__What the task asks__: Search the data for "combo". Return each matching line.

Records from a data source
= Beginning of Section =

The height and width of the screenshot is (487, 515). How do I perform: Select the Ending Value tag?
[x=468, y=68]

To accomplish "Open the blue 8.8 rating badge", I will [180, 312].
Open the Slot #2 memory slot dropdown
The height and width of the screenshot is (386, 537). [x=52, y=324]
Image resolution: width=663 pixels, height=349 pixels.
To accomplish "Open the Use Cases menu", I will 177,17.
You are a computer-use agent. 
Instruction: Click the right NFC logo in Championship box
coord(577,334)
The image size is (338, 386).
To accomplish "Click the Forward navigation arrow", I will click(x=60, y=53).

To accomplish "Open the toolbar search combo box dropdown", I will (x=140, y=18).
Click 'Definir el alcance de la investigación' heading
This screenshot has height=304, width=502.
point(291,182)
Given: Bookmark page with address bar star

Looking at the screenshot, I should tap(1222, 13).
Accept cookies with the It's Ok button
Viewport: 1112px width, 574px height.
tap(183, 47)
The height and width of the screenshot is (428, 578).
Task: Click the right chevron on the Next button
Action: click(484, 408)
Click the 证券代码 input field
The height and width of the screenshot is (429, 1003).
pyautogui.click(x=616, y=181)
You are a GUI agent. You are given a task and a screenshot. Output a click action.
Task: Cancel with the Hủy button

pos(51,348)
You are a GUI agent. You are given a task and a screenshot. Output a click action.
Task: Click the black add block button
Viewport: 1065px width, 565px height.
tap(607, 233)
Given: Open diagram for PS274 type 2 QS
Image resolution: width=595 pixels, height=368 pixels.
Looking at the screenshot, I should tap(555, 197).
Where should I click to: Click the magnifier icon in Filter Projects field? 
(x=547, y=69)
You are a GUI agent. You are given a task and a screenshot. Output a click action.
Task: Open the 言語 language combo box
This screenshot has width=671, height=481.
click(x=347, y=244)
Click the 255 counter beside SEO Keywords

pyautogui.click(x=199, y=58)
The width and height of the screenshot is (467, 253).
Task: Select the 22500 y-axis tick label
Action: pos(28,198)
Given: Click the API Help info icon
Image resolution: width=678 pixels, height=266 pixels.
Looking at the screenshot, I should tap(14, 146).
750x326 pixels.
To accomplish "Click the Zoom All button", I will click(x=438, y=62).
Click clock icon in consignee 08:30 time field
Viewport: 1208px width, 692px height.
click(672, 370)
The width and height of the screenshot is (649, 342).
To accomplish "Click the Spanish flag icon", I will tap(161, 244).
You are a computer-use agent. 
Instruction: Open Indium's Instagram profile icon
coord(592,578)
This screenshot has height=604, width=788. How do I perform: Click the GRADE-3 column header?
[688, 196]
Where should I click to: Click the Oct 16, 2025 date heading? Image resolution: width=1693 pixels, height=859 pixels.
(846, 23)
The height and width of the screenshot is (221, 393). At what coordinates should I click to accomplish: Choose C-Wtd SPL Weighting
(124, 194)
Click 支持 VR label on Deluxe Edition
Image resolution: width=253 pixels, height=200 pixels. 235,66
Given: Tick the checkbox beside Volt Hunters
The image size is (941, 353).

= End of Section =

__Exercise solution__:
To accomplish "Open the toolbar search combo box dropdown", I will (x=140, y=18).
Task: Open the 言語 language combo box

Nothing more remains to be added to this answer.